#### [Problem description]
Rewrite the lines below, swapping "Deposit" for "Withdraw" and leaving everything else the same.

:: Material to process ::

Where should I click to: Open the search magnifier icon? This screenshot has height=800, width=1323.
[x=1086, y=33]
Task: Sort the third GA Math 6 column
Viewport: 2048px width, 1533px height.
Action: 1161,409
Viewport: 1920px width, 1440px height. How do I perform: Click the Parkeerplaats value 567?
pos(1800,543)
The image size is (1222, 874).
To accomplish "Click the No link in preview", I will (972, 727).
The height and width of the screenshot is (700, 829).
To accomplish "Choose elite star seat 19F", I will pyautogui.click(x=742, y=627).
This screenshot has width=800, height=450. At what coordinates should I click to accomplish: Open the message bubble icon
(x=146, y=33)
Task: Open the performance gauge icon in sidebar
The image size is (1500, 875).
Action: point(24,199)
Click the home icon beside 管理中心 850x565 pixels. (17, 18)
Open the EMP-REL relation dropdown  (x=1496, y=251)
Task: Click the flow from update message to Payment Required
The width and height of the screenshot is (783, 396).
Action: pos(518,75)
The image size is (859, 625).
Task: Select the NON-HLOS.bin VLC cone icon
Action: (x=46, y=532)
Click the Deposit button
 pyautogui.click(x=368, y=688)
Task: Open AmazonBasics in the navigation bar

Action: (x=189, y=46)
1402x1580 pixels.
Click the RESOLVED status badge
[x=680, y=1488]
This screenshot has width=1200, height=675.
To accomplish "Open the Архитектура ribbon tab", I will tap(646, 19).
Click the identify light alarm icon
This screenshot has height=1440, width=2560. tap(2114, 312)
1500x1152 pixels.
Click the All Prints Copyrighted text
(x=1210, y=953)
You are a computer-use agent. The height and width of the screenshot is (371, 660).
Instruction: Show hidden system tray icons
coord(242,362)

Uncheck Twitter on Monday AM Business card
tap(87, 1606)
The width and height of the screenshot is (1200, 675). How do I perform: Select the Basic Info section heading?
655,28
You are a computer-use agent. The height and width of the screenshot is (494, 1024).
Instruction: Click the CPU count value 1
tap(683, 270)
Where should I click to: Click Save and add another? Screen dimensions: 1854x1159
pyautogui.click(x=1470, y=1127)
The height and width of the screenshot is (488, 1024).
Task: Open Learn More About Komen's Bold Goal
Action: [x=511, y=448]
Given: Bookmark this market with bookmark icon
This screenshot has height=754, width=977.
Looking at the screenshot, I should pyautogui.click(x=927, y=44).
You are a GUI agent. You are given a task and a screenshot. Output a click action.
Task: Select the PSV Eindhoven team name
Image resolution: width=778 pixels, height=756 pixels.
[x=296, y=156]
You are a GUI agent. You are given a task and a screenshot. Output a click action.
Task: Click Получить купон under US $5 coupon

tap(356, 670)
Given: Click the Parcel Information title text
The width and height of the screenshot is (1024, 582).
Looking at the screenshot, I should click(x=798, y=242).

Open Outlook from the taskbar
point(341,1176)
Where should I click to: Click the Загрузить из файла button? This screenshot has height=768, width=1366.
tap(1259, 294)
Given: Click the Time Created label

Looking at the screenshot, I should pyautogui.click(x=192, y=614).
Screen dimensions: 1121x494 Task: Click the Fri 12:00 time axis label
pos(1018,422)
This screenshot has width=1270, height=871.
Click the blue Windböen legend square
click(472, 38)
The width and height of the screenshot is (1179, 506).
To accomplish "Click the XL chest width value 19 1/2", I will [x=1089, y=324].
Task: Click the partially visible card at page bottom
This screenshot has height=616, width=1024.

:::

#### [Result for this exercise]
Where should I click to: Open the search magnifier icon? This screenshot has height=800, width=1323.
[x=1086, y=33]
Task: Sort the third GA Math 6 column
Viewport: 2048px width, 1533px height.
Action: 1161,409
Viewport: 1920px width, 1440px height. How do I perform: Click the Parkeerplaats value 567?
pos(1800,543)
The image size is (1222, 874).
To accomplish "Click the No link in preview", I will (972, 727).
The height and width of the screenshot is (700, 829).
To accomplish "Choose elite star seat 19F", I will pyautogui.click(x=742, y=627).
This screenshot has width=800, height=450. At what coordinates should I click to accomplish: Open the message bubble icon
(x=146, y=33)
Task: Open the performance gauge icon in sidebar
The image size is (1500, 875).
Action: point(24,199)
Click the home icon beside 管理中心 850x565 pixels. (17, 18)
Open the EMP-REL relation dropdown  (x=1496, y=251)
Task: Click the flow from update message to Payment Required
The width and height of the screenshot is (783, 396).
Action: pos(518,75)
The image size is (859, 625).
Task: Select the NON-HLOS.bin VLC cone icon
Action: (x=46, y=532)
Click the Withdraw button
 pyautogui.click(x=368, y=688)
Task: Open AmazonBasics in the navigation bar

Action: (x=189, y=46)
1402x1580 pixels.
Click the RESOLVED status badge
[x=680, y=1488]
This screenshot has width=1200, height=675.
To accomplish "Open the Архитектура ribbon tab", I will tap(646, 19).
Click the identify light alarm icon
This screenshot has height=1440, width=2560. tap(2114, 312)
1500x1152 pixels.
Click the All Prints Copyrighted text
(x=1210, y=953)
You are a computer-use agent. The height and width of the screenshot is (371, 660).
Instruction: Show hidden system tray icons
coord(242,362)

Uncheck Twitter on Monday AM Business card
tap(87, 1606)
The width and height of the screenshot is (1200, 675). How do I perform: Select the Basic Info section heading?
655,28
You are a computer-use agent. The height and width of the screenshot is (494, 1024).
Instruction: Click the CPU count value 1
tap(683, 270)
Where should I click to: Click Save and add another? Screen dimensions: 1854x1159
pyautogui.click(x=1470, y=1127)
The height and width of the screenshot is (488, 1024).
Task: Open Learn More About Komen's Bold Goal
Action: [x=511, y=448]
Given: Bookmark this market with bookmark icon
This screenshot has height=754, width=977.
Looking at the screenshot, I should pyautogui.click(x=927, y=44).
You are a GUI agent. You are given a task and a screenshot. Output a click action.
Task: Select the PSV Eindhoven team name
Image resolution: width=778 pixels, height=756 pixels.
[x=296, y=156]
You are a GUI agent. You are given a task and a screenshot. Output a click action.
Task: Click Получить купон under US $5 coupon

tap(356, 670)
Given: Click the Parcel Information title text
The width and height of the screenshot is (1024, 582).
Looking at the screenshot, I should click(x=798, y=242).

Open Outlook from the taskbar
point(341,1176)
Where should I click to: Click the Загрузить из файла button? This screenshot has height=768, width=1366.
tap(1259, 294)
Given: Click the Time Created label

Looking at the screenshot, I should pyautogui.click(x=192, y=614).
Screen dimensions: 1121x494 Task: Click the Fri 12:00 time axis label
pos(1018,422)
This screenshot has width=1270, height=871.
Click the blue Windböen legend square
click(472, 38)
The width and height of the screenshot is (1179, 506).
To accomplish "Click the XL chest width value 19 1/2", I will [x=1089, y=324].
Task: Click the partially visible card at page bottom
This screenshot has height=616, width=1024.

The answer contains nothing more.